Une fois ces espaces identifiés, l’équipe a développé un cadre conceptuel pour aborder les facteurs pratiques et les limites en jeu pour chaque emplacement, qu’ils soient scientifiques, structurels ou socioculturels.

Les cultures envisagées par les auteurs pouvaient être plantées dans le sol ou sur des toits plats. Bien que ce dernier ne semble pas être un excellent endroit pour faire un jardin, pour les fruits comme les tomates, il pourrait être extrêmement utile.

Aujourd’hui, le Royaume-Uni importe 86% de son approvisionnement total en tomates, mais si seulement 10% des toits plats au milieu de Sheffield devenaient des fermes de tomates sans terre, il pourrait cultiver suffisamment de nourriture pour mettre 2% de la population britannique en route vers un régime «cinq par jour» – un chiffre qui passe à 12% si les trois quarts des toits sont utilisés.

Les terres allouées utilisées spécifiquement pour l’horticulture à Sheffield ne représentent actuellement que 1,3% des infrastructures vertes, et 38% supplémentaires en tant que jardins domestiques.

Sheffield a la sixième plus grande population d’Angleterre et du Pays de Galles, mais sur le plan nutritionnel, elle est parmi les plus démunies – à tel point que les auteurs pensent que l’insécurité alimentaire sera probablement un problème à l’avenir.

La nouvelle recherche, cependant, suggère qu’il y a beaucoup de place pour l’amélioration.
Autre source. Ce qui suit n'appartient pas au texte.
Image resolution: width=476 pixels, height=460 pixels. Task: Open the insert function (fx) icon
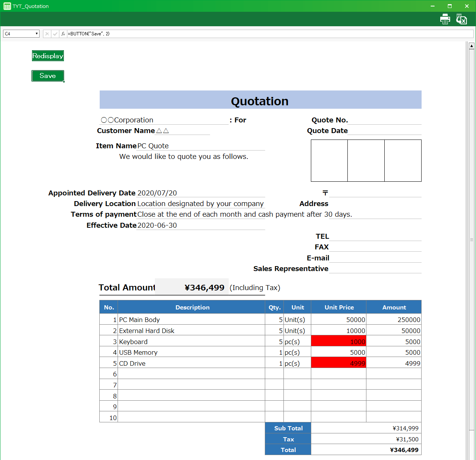[63, 34]
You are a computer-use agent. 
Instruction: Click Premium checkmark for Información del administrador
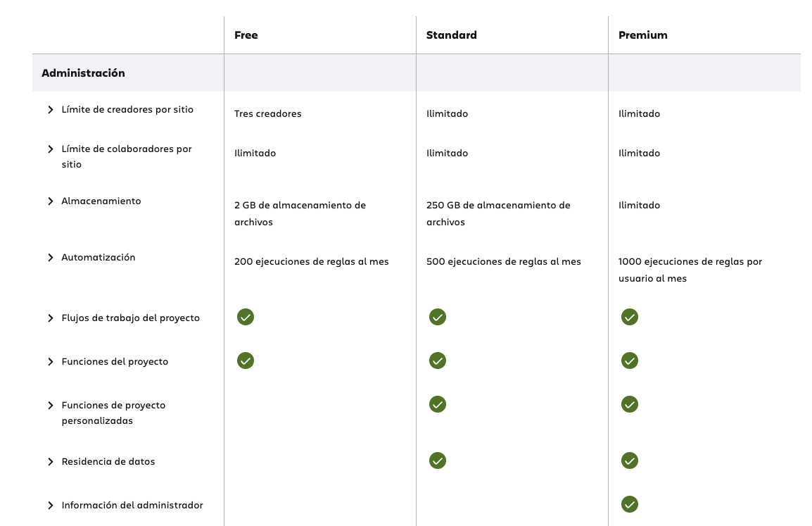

La ville possède encore 11% d’infrastructures vertes supplémentaires qui pourraient être utiles pour la culture commerciale et 4% qui pourraient être bonnes pour la culture de type jardin communautaire.

Ensemble, les auteurs prédisent qu’il s’agit d’un jardin de près de 100 mètres carrés par personne. Si 100% de cet espace était utilisé, il pourrait nourrir environ 709 000 personnes cinq par jour, ce qui est supérieur à l’ensemble de la population de Sheffield.
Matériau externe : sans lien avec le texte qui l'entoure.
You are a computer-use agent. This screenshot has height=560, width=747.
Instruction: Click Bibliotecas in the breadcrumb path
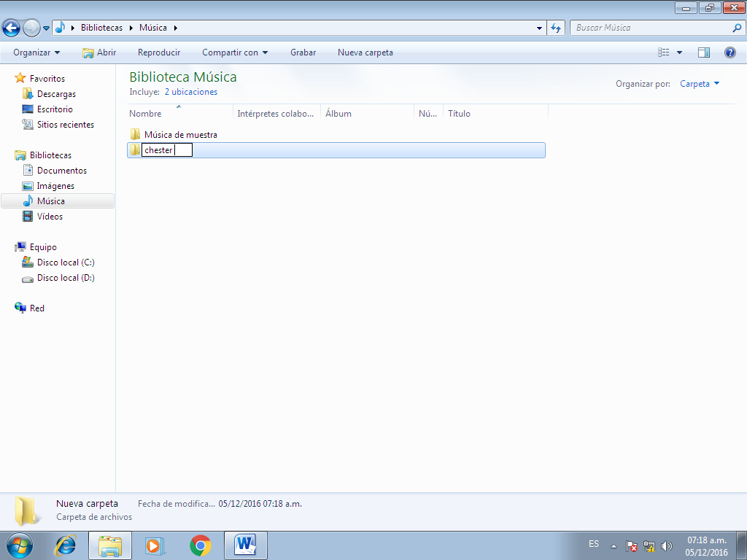102,27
“Il s’agit d’une estimation supérieure”, avertissent les auteurs “, étant donné que toutes les terres identifiées ne seraient pas utilisables dans la pratique, et que la culture de parcelles plus petites (comme les jardins domestiques) peut être soumis à des pertes disproportionnées d’infrastructures (accès, stockage). ”

Néanmoins, affirment-ils, mettre encore moins d’un quart de cet espace à utiliser équivaudrait à la production commerciale actuelle du Royaume-Uni de fruits et légumes.

Plus réaliste, si le jardinage était pratiqué dans un dixième de ces jardins domestiques et étendu à 10% des terres supplémentaires identifiées, il pourrait nourrir 12% de la population de Sheffield par an. Lorsque les terres allouées déjà utilisées sont également incluses, cela atteint 15% ou 87 375 personnes.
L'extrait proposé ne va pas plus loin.